> [Task goal] Find all the lines in the material below with the word "computer", and copy them.

> [Provided data]

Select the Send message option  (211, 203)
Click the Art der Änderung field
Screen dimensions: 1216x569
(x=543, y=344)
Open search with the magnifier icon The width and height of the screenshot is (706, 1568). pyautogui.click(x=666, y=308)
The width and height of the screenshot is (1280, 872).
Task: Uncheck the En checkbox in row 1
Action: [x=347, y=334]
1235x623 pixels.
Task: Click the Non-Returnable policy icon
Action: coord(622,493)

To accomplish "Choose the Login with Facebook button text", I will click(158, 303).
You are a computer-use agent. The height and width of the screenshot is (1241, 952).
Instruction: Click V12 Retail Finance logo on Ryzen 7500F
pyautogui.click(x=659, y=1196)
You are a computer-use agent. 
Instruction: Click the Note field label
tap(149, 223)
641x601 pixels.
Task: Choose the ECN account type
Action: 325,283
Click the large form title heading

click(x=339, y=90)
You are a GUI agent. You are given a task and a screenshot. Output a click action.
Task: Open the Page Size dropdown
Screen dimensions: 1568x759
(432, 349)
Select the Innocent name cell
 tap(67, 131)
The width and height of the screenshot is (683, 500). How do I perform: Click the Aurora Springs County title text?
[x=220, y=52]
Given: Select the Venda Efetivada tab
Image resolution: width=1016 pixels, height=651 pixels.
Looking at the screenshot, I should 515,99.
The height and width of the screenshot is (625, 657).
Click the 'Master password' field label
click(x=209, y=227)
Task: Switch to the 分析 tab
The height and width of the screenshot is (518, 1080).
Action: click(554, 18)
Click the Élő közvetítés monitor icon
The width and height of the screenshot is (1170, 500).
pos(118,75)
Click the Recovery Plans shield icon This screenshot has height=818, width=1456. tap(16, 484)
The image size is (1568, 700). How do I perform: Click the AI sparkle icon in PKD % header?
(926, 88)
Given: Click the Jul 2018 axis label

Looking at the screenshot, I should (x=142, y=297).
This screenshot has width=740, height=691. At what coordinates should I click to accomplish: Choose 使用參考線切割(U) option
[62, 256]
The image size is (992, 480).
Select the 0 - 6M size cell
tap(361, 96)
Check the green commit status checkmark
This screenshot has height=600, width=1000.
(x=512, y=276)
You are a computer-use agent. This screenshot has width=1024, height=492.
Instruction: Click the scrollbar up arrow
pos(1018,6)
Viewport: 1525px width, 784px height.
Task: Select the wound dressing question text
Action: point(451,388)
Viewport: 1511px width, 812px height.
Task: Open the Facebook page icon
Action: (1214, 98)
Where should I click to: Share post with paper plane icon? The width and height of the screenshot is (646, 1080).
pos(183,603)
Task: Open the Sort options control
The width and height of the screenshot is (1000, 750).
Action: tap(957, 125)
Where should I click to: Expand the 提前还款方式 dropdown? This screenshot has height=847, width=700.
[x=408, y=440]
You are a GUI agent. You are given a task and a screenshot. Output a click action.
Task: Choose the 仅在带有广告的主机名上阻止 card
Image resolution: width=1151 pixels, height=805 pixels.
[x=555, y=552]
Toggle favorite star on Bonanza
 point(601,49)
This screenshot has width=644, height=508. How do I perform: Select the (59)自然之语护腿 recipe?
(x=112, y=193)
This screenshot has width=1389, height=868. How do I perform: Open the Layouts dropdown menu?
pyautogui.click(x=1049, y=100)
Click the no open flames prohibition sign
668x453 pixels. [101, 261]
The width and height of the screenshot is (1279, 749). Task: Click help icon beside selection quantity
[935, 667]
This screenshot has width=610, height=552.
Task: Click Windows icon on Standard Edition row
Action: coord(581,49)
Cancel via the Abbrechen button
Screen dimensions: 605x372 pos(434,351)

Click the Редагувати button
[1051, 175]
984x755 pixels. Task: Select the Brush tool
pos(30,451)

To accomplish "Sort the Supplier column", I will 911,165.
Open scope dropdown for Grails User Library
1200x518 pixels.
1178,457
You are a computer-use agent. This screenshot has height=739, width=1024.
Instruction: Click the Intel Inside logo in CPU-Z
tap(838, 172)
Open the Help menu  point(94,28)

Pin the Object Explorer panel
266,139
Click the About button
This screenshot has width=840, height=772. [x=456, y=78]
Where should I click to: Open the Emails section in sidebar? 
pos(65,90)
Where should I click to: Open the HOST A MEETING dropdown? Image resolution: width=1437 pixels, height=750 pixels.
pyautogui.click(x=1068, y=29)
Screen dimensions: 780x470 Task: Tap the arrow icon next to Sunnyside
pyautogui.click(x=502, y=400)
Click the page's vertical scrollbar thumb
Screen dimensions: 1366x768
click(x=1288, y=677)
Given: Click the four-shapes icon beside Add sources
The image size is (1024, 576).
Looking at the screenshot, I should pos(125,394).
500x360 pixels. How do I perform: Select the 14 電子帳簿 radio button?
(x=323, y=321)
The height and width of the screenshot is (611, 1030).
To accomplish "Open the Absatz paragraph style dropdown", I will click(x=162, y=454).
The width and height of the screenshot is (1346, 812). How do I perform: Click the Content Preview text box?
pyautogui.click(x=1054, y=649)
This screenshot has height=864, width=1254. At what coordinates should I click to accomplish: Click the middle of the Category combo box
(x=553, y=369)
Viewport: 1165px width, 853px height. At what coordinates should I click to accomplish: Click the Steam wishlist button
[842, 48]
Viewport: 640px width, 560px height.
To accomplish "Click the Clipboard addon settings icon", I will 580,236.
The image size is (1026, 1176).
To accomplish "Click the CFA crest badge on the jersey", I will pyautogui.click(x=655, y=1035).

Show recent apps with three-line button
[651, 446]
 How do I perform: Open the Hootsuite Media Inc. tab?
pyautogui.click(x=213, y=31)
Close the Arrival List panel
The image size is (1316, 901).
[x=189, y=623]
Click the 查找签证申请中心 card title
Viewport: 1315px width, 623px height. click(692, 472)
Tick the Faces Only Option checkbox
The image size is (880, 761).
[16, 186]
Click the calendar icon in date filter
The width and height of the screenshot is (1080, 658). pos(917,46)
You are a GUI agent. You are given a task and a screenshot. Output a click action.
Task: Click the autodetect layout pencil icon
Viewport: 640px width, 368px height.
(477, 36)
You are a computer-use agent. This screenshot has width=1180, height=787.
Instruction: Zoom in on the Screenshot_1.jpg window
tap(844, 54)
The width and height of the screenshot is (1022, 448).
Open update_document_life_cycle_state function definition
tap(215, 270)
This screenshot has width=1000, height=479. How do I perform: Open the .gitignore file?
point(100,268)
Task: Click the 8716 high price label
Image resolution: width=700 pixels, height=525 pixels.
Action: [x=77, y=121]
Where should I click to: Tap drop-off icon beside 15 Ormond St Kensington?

> [Output below]
You are a computer-use agent. The height and width of the screenshot is (1241, 952).
You are a computer-use agent. 
You are a computer-use agent. This screenshot has width=1024, height=492.
You are a computer-use agent. This screenshot has height=739, width=1024.
You are a computer-use agent. This screenshot has width=1180, height=787.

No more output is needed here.